Once again you can skip this block for a large system. All it does is color all atoms included in chromophores. This is a useful step for ensuring that you delineated all your chromophores.

In [7]:
for x in range(len(master_list)):
    for i,p in enumerate(comp.particles()):
        if i in master_list[x]:
            p.name = "Kr"
comp.visualize().show()

As promised, we now create a system object and poplate it with chromophores based on the list of indeces that we just created.(All the output from the KMC sims will be stored in a directory called "itic." You can change this to match your molecule. 

In [8]:
%%time
system = System(gsd_file, "itic", frame=-1, scale=3.5636, conversion_dict=amber_dict)
system.add_chromophores(master_list,"acceptor")
system.compute_energies()
system.set_energies()

There are 20 chromophore pairs
Starting singles energy calculation...
Finished in 36.85 s. Output written to itic/singles_energies.txt.
Starting dimer energy calculation...
Finished in 247.58 s. Output written to itic/dimer_energies.txt.
Energies set.
CPU times: user 7.71 s, sys: 169 ms, total: 7.88 s
Wall time: 4min 51s


At this stage, you have a system object for this morphology. To save this object in its current state, and thus save the work we have done to this point, create a pickle of this system with the following code. (change 'itic-morph.pickle' to what you want to name your pickle.)

In [9]:
system_pickle = open('itic-morph.pickle','wb')
pickle.dump(system, system_pickle)
system_pickle.close()

If the kernal of this notebook hasn't been restarted, you still have the system object in memory and we wont need the following code. If the kernal has been restarted, we can use the code below to reinstate our system pickle into memory by uncommenting the following code

In [10]:
#file = open('itic-morph.pickle','rb')
#system = pickle.load(file)

Here is the code to run the KMC. This code says run 1000 individual electron hopping KMC sims for 1e-10s and 1000 individual KMC sims for 1e-9s. The difference of the average squared displacement from the first liftime to the second provides the mobility of electrons in this system. temp is a choice and has nothing to do with the temp that the Morphology was simulated at. We choose roughly room temp, as this is the temp that devices will be exhisting in.

In [11]:
%%time
lifetime = [1e-10,1e-9]
temp = 300
system.run_kmc(lifetime, temp, n_elec =1000)

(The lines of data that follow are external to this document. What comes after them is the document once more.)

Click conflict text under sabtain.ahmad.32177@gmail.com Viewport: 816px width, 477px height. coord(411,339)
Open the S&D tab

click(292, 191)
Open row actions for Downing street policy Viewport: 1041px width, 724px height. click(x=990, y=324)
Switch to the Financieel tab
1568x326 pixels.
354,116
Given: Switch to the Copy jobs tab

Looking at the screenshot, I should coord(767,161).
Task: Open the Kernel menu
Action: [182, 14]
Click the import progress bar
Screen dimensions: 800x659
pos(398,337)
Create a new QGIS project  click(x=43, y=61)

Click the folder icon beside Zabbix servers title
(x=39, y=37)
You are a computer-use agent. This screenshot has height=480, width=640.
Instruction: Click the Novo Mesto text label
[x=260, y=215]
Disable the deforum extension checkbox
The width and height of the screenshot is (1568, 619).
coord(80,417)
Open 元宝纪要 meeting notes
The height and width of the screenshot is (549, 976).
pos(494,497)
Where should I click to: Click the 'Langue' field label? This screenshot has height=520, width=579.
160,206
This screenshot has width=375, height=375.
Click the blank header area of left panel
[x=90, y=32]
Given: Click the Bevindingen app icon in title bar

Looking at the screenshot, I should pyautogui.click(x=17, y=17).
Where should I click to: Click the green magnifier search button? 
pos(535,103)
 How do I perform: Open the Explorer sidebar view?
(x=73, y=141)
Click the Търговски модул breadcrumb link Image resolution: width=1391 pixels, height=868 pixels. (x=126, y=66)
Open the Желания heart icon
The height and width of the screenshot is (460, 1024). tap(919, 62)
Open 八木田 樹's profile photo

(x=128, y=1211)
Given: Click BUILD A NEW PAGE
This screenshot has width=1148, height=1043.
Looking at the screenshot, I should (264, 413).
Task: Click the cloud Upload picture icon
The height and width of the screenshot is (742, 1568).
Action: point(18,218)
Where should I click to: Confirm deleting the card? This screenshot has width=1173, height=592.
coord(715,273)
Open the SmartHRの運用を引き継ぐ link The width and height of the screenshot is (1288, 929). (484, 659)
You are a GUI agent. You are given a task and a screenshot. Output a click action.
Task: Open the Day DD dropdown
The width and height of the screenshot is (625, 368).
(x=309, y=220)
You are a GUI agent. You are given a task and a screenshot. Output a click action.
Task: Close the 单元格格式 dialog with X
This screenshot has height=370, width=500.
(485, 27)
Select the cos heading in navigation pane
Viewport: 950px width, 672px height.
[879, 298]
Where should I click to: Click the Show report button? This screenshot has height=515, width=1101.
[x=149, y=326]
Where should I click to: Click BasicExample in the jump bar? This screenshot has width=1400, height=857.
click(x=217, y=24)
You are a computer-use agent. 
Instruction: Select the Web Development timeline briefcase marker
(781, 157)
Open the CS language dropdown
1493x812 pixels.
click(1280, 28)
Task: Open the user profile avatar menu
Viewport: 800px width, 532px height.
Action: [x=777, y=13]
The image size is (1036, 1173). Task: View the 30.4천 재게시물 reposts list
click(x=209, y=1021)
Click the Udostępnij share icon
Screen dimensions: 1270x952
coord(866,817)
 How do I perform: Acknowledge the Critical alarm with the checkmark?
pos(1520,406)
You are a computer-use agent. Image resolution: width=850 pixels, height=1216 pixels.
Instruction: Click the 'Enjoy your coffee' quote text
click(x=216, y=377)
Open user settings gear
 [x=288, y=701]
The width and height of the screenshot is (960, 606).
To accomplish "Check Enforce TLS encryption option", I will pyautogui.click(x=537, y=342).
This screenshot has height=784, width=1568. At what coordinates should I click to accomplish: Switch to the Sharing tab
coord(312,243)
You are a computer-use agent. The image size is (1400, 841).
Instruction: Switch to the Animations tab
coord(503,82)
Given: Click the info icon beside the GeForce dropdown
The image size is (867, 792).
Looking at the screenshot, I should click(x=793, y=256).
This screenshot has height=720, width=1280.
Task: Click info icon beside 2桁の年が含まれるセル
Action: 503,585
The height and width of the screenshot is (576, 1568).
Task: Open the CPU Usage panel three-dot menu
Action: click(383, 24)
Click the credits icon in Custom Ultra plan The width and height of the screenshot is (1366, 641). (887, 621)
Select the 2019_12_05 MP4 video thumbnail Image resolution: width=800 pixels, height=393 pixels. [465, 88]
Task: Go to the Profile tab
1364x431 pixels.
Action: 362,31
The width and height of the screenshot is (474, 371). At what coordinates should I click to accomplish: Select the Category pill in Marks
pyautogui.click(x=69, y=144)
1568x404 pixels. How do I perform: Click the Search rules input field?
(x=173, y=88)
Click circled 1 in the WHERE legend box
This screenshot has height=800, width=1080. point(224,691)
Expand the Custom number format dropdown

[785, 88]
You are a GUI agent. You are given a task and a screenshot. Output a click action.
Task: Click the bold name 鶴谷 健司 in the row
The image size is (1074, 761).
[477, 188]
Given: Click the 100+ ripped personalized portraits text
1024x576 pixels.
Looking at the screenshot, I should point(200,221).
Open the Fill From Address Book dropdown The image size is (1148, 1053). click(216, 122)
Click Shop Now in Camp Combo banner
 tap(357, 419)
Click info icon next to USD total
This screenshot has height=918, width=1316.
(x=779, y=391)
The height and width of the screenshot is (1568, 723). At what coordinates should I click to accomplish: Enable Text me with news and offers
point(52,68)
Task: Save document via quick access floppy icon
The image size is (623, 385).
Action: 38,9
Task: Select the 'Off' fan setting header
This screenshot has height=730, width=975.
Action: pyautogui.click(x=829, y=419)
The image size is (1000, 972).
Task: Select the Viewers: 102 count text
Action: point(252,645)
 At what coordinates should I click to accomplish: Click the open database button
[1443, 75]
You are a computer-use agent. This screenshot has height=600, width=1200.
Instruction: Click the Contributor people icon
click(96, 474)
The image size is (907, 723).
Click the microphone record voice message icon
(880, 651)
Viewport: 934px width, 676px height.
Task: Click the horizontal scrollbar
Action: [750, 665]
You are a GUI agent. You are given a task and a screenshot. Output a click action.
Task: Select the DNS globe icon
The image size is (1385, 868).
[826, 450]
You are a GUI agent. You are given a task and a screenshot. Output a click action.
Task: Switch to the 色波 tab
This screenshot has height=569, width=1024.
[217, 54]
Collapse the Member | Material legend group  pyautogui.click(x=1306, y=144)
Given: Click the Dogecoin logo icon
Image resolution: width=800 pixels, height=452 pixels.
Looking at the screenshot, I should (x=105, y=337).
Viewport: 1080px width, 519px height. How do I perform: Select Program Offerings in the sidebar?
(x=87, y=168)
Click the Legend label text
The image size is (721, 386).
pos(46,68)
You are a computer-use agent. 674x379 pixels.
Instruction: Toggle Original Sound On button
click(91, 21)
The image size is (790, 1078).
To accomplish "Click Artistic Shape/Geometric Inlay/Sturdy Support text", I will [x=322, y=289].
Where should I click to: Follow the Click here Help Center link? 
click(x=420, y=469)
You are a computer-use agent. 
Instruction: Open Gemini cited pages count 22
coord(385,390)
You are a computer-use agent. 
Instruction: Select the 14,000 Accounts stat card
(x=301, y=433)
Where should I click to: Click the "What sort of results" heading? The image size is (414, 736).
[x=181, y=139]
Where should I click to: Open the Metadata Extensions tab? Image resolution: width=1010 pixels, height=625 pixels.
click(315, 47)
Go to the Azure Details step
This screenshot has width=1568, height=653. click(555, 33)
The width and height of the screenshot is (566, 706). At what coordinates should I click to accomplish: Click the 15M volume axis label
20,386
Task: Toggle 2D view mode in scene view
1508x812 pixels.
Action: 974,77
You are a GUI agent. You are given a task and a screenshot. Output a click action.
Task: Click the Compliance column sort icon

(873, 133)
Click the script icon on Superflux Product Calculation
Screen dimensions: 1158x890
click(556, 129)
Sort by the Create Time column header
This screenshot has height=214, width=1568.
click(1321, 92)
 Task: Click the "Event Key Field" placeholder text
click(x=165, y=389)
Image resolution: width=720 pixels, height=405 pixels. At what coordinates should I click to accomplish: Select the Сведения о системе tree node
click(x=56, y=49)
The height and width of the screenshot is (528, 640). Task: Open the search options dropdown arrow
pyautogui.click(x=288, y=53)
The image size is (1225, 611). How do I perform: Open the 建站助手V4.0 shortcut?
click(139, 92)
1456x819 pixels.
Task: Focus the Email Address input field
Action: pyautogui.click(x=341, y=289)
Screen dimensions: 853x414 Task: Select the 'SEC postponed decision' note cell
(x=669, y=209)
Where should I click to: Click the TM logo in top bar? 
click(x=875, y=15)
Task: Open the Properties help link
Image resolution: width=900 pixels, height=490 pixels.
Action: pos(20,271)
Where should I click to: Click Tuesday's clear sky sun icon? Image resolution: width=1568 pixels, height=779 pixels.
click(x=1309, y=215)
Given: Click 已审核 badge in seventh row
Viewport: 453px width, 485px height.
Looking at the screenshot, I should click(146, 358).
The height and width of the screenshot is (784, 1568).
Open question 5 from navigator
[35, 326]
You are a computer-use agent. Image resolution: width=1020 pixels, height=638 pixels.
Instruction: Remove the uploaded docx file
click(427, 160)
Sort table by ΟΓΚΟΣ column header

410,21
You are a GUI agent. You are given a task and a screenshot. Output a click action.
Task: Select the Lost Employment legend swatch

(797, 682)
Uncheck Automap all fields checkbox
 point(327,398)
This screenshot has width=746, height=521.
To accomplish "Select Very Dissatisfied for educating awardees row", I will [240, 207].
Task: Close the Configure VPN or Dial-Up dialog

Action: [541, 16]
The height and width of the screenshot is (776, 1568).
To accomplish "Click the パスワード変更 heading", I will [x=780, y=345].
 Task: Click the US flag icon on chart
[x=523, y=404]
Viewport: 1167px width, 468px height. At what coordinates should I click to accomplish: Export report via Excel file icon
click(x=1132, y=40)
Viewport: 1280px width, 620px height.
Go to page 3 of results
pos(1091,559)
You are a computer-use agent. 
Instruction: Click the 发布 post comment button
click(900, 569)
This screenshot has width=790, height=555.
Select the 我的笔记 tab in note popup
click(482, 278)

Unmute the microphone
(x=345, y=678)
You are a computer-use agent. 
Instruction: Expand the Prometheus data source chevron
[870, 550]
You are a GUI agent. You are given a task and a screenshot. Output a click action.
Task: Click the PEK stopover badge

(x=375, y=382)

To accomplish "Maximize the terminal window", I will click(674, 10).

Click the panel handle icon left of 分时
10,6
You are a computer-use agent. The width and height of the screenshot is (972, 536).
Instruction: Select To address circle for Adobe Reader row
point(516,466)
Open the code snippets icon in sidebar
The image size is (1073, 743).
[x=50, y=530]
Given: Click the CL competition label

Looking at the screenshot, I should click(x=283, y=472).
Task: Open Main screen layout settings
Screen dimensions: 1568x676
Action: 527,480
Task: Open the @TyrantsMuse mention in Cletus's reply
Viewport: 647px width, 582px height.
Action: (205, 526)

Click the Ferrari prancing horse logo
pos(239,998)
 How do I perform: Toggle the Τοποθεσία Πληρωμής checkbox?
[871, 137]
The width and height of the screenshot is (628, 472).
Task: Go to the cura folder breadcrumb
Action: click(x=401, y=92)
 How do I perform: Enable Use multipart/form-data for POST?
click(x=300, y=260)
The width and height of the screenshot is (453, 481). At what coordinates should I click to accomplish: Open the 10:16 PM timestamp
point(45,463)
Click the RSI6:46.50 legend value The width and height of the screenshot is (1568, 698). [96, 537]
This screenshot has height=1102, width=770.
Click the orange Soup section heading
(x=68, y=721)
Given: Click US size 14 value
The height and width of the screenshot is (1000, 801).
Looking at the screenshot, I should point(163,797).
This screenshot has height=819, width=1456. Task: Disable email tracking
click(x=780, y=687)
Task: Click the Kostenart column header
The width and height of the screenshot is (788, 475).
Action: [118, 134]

---------- KMC_ANALYZE ----------
All figures saved in itic/kmc/figures
---------------------------------
Considering the transport of electron...
Obtaining mean squared displacements...
	Notice: The data from 694 carriers were
	discarded due to the carrier lifetime being more than double
	(or less than half of) the specified carrier lifetime.
Plotting distribution of electron displacements
	Figure saved as electron_displacement_dist.png
Calculating mobility...
	Standard Error 0.0
	Fitting r_val = 1.0
	Figure saved as lin_MSD_electron.png
	Figure saved as semi_log_MSD_electron.png
	Figure saved as log_MSD_electron.png
	----------------------------------------
	Electron mobility = 7.11E-05  +/- 5.68E-07 cm^2 V^-1 s^-1
	----------------------------------------
Calculating electron trajectory anisotropy...
	----------------------------------------
	Electron charge transport anisotropy: 0.063
	----------------------------------------
Plotting electron hop frequency distribution...
	DYNAMIC

simulating with 1000s of electrons could take a while. We can run the KMC on fry with the following (call it kmc-script.py for example) script. 

In [None]:
import gsd.hoomd
import numpy as np
from morphct.chromophores import amber_dict, get_chromo_ids_smiles
from morphct.system import System
from morphct.mobility_kmc import snap_molecule_indices
import pickle
import os

def main():

        file = open('itic-morph.pickle','rb')
        system = pickle.load(file)
        
        lifetimes = [1e-10,1e-9]
        temp = 300
        n_elec = 1000
        system.run_kmc(lifetimes, temp, n_elec, verbose=1)

        print("MSD checkpoints AKA LIFETIMES at:"+str(lifetimes))
        print("KMC SIM TEMP:" +str(temp))
        print("number of carriers averaged over at each MSD check point:"+str(n_elec))

if __name__ == '__main__':
        main()

A sample submit.sh would be as follows

In [None]:
#!/bin/bash -l
#SBATCH -p batch 
#SBATCH -J itic-analysis
#SBATCH -o job.%j.o
#SBATCH -N 1
#SBATCH -n 16
#BATCH -w node1
#SBATCH -t 200:00:00

conda activate morphct-ex

python -u kmc-script.py


With these two files and the pickle on fry we can run the script with the following commands

In [None]:
sbatch submit.sh

In [14]:
pwd

'/Users/jimmy/repos/morphct/examples'